Please see the relevant discussion on the talk page.
x86 Paging Structure

Paging is a system which allows each process to see a full virtual address space, without actually requiring the full amount of physical memory to be available or present. 32-bit x86 processors support 32-bit virtual addresses and 4-GiB virtual address spaces, and current 64-bit processors support 48-bit virtual addressing and 256-TiB virtual address spaces. Intel has released documentation for a extension to 57-bit virtual addressing and 128-PiB virtual address spaces. Currently, implementations of x86-64 have a limit of between 4 GiB and 256 TiB of physical address space (and an architectural limit of 4 PiB of physical address space).

In addition to this, paging introduces the benefit of page-level protection. In this system, user processes can only see and modify data which is paged in on their own address space, providing hardware-based isolation. System pages are also protected from user processes. On the x86-64 architecture, page-level protection now completely supersedes Segmentation as the memory protection mechanism. On the IA-32 architecture, both paging and segmentation exist, but segmentation is now considered 'legacy'.

Once an Operating System has paging, it can also make use of other benefits and workarounds, such as linear framebuffer simulation for memory-mapped IO and paging out to disk, where disk storage space is used to free up physical RAM.

MMU

Paging is achieved through the use of the Memory Management Unit (MMU). On the x86, the MMU maps memory through a series of tables, two to be exact. They are the paging directory (PD), and the paging table (PT).

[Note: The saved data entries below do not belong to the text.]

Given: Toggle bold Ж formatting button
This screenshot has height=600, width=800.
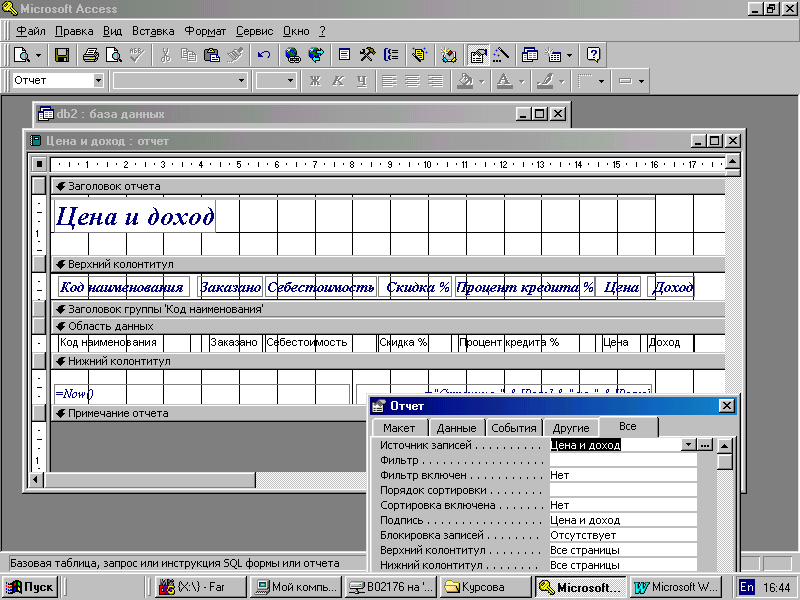Looking at the screenshot, I should point(315,80).
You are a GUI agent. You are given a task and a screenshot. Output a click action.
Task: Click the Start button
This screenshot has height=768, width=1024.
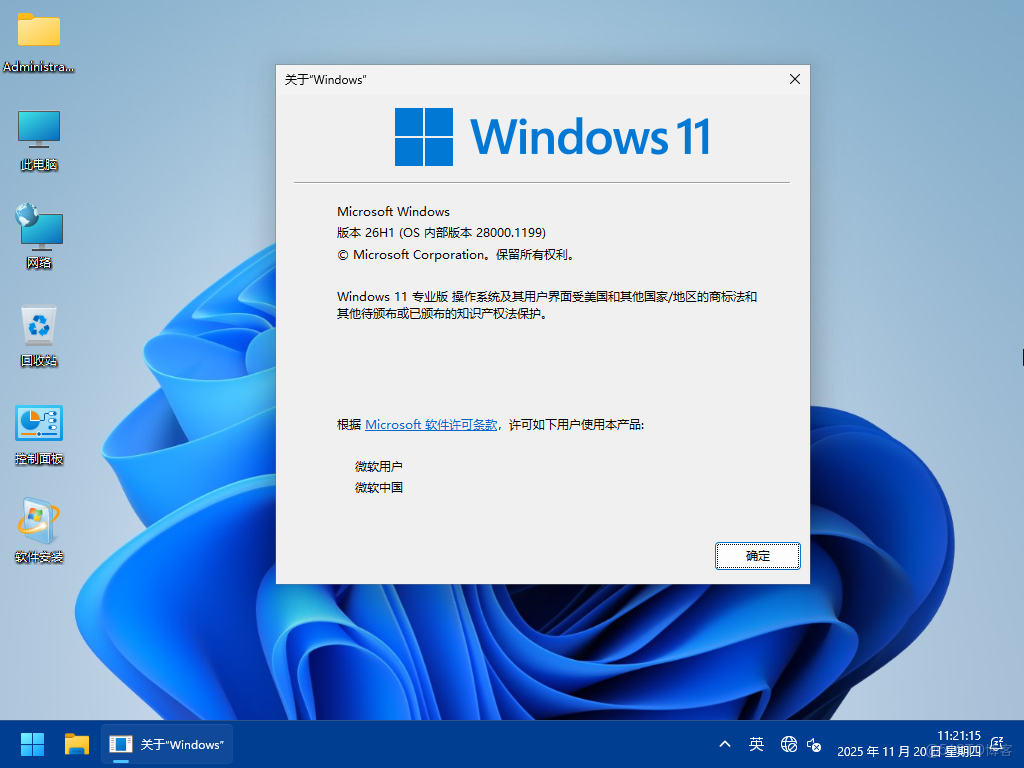[31, 744]
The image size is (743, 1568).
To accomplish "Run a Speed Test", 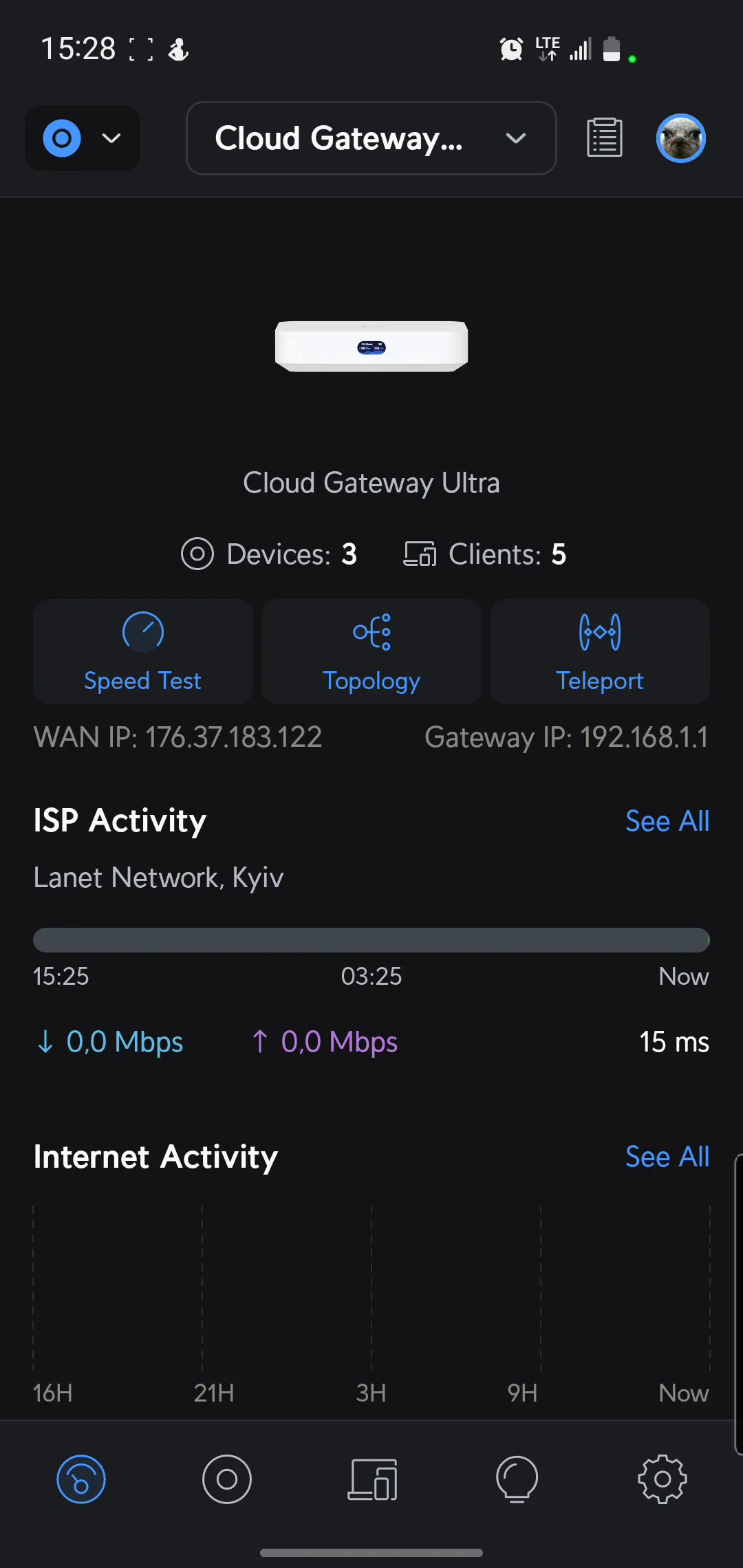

Both tables contain 1024 4-byte entries, making them 4 KiB each. In the page directory, each entry points to a page table. In the page table, each entry points to a physical address that is then mapped to the virtual address found by calculating the offset within the directory and the offset within the table. This can be done as the entire table system represents a linear 4-GiB virtual memory map.

Page Directory

The topmost paging structure is the page directory. It is essentially an array of page directory entries that take the following form.

A Page Directory Entry

When PS=0, the page table address field represents the physical address of the page table that manages the four megabytes at that point. Please note that it is very important that this address be 4-KiB aligned. This is needed, due to the fact that the last 12 bits of the 32-bit value are overwritten by access bits and such. Similarly, when PS=1, the address must be 4-MiB aligned.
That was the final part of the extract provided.